We will only consider candidates that finished all 3 phases of the application.

Frequently Asked Questions

  • The development environment installation script is throwing me an error. Please follow our Getting Help page to effectively getting your issue resolved.
  • Am I expected to speak Spanish? Of course not. We try our best to be as inclusive as possible to non-Spanish volunteers. Please feel free to use English throughout our communication channels and in your code. We have also found Google Translate to do a decent job in translating the Spanish contents of our github page, we advise you to use it to navigate our issue tracker, wiki, etc.
  • How many spots will your organization have for GSoC 2019? We will ask for 3 students this year, but there is no guarantee yet, we will know for sure until around mid April 2019.

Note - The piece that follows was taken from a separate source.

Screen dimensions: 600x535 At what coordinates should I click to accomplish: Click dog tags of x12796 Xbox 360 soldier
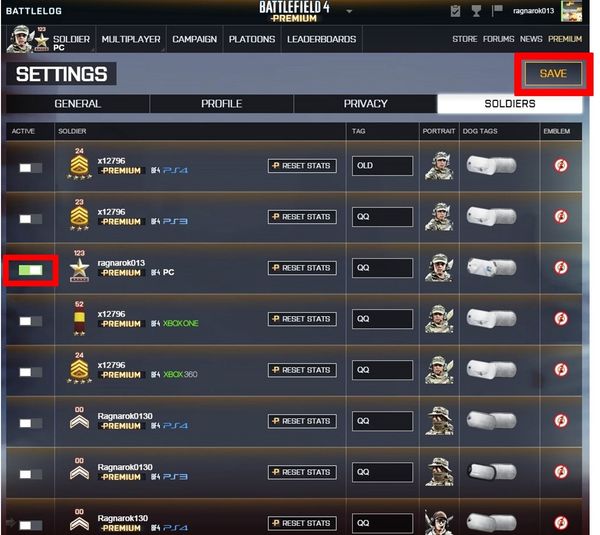tap(491, 370)
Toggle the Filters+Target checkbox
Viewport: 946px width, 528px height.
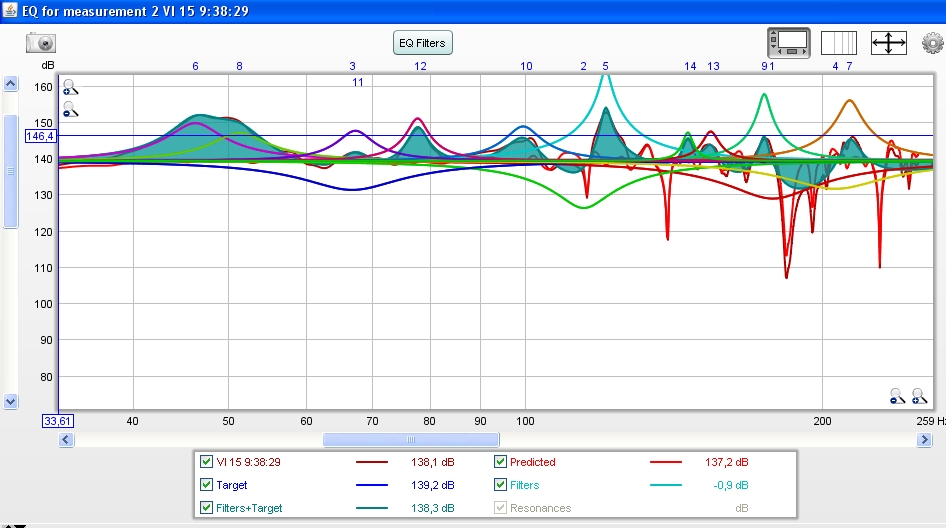[206, 508]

  • How do you choose your students? We will review each application that we receive and will choose our candidates based on three things:
    • Candidate's skill level. There are two good ways to show your skill level in your application: Through impactful pull requests sent to our repositories (this is the recommended way), or through previous experience. Make sure to include evidence of at least one of those in your application.
    • Candidate's work plan. We ask you to write a high level design of your project following our proposal template
    • Cultural fit. We like people who promote inclusion in the organization and are proactively helping out peers. A good way to show help out other candidates when they ask questions on the slack channel.

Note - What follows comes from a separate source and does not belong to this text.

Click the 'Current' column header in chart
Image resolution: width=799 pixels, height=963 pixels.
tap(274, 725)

  • Are there any sample applications for I can look at? Two good samples are:
  • Can I propose solution to multiple problems from the ideas list? This year we ask that you include the design for only one project in your application. When you are in the coding phase and if you finish that project early, you are more than welcome to work on an additional project.
  • Are there more opportunities at omegaUp for me if I don't get selected for GSoC? Of course there are. We always welcome new volunteers who are interested in supporting our efforts. Around the time when results are released we will announce a plan to onboard those of you how are interested in becoming volunteers.